## WHAT THE EXERCISE ASKS
Print all of the data exactly.

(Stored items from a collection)
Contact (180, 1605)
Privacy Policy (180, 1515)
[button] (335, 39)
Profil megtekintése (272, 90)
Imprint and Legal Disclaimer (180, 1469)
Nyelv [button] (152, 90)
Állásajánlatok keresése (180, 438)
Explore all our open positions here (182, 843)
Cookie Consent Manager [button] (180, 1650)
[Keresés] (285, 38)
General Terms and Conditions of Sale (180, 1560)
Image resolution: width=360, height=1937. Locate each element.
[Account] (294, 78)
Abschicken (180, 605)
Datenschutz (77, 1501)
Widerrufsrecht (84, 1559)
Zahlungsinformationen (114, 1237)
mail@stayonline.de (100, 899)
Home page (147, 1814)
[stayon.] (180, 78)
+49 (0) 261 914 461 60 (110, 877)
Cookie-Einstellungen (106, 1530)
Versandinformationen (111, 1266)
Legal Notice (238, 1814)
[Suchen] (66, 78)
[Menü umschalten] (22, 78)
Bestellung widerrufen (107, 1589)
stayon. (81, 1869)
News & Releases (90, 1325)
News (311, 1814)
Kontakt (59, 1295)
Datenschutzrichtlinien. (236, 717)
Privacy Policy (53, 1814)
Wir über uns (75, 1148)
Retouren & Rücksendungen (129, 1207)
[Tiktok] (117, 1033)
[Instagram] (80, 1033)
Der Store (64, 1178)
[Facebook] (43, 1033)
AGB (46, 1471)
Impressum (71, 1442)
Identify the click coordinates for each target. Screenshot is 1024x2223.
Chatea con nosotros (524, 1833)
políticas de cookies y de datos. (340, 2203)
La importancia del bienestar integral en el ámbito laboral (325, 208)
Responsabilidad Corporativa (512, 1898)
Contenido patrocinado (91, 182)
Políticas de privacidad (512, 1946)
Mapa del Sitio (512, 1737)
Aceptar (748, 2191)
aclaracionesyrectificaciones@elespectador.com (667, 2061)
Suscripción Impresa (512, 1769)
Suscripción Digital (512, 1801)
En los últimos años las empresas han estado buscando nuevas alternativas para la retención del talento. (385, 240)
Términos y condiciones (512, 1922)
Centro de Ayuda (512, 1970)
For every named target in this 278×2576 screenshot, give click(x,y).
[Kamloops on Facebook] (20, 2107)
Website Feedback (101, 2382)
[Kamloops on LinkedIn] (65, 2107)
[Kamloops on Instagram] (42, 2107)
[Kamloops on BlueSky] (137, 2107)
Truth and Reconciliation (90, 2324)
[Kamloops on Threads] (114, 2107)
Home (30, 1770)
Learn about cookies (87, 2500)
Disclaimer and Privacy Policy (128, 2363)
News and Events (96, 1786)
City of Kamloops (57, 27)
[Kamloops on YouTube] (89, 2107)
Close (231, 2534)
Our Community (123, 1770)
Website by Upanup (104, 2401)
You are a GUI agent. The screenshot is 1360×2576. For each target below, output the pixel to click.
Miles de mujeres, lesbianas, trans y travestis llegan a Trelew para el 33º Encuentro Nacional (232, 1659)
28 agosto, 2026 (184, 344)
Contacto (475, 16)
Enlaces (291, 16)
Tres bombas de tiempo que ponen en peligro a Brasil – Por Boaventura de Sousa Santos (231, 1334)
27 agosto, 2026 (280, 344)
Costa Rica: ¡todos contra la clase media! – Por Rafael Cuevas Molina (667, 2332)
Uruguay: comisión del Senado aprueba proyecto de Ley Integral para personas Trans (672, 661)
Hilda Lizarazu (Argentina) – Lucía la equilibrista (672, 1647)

## THE ANSWER
Contact (180, 1605)
Privacy Policy (180, 1515)
[button] (335, 39)
Profil megtekintése (272, 90)
Imprint and Legal Disclaimer (180, 1469)
Nyelv [button] (152, 90)
Állásajánlatok keresése (180, 438)
Explore all our open positions here (182, 843)
Cookie Consent Manager [button] (180, 1650)
[Keresés] (285, 38)
General Terms and Conditions of Sale (180, 1560)
Image resolution: width=360, height=1937. Locate each element.
[Account] (294, 78)
Abschicken (180, 605)
Datenschutz (77, 1501)
Widerrufsrecht (84, 1559)
Zahlungsinformationen (114, 1237)
mail@stayonline.de (100, 899)
Home page (147, 1814)
[stayon.] (180, 78)
+49 (0) 261 914 461 60 (110, 877)
Cookie-Einstellungen (106, 1530)
Versandinformationen (111, 1266)
Legal Notice (238, 1814)
[Suchen] (66, 78)
[Menü umschalten] (22, 78)
Bestellung widerrufen (107, 1589)
stayon. (81, 1869)
News & Releases (90, 1325)
News (311, 1814)
Kontakt (59, 1295)
Datenschutzrichtlinien. (236, 717)
Privacy Policy (53, 1814)
Wir über uns (75, 1148)
Retouren & Rücksendungen (129, 1207)
[Tiktok] (117, 1033)
[Instagram] (80, 1033)
Der Store (64, 1178)
[Facebook] (43, 1033)
AGB (46, 1471)
Impressum (71, 1442)
Identify the click coordinates for each target. Screenshot is 1024x2223.
Chatea con nosotros (524, 1833)
políticas de cookies y de datos. (340, 2203)
La importancia del bienestar integral en el ámbito laboral (325, 208)
Responsabilidad Corporativa (512, 1898)
Contenido patrocinado (91, 182)
Políticas de privacidad (512, 1946)
Mapa del Sitio (512, 1737)
Aceptar (748, 2191)
aclaracionesyrectificaciones@elespectador.com (667, 2061)
Suscripción Impresa (512, 1769)
Suscripción Digital (512, 1801)
En los últimos años las empresas han estado buscando nuevas alternativas para la retención del talento. (385, 240)
Términos y condiciones (512, 1922)
Centro de Ayuda (512, 1970)
For every named target in this 278×2576 screenshot, give click(x,y).
[Kamloops on Facebook] (20, 2107)
Website Feedback (101, 2382)
[Kamloops on LinkedIn] (65, 2107)
[Kamloops on Instagram] (42, 2107)
[Kamloops on BlueSky] (137, 2107)
Truth and Reconciliation (90, 2324)
[Kamloops on Threads] (114, 2107)
Home (30, 1770)
Learn about cookies (87, 2500)
Disclaimer and Privacy Policy (128, 2363)
News and Events (96, 1786)
City of Kamloops (57, 27)
[Kamloops on YouTube] (89, 2107)
Close (231, 2534)
Our Community (123, 1770)
Website by Upanup (104, 2401)
You are a GUI agent. The screenshot is 1360×2576. For each target below, output the pixel to click.
Miles de mujeres, lesbianas, trans y travestis llegan a Trelew para el 33º Encuentro Nacional (232, 1659)
28 agosto, 2026 (184, 344)
Contacto (475, 16)
Enlaces (291, 16)
Tres bombas de tiempo que ponen en peligro a Brasil – Por Boaventura de Sousa Santos (231, 1334)
27 agosto, 2026 (280, 344)
Costa Rica: ¡todos contra la clase media! – Por Rafael Cuevas Molina (667, 2332)
Uruguay: comisión del Senado aprueba proyecto de Ley Integral para personas Trans (672, 661)
Hilda Lizarazu (Argentina) – Lucía la equilibrista (672, 1647)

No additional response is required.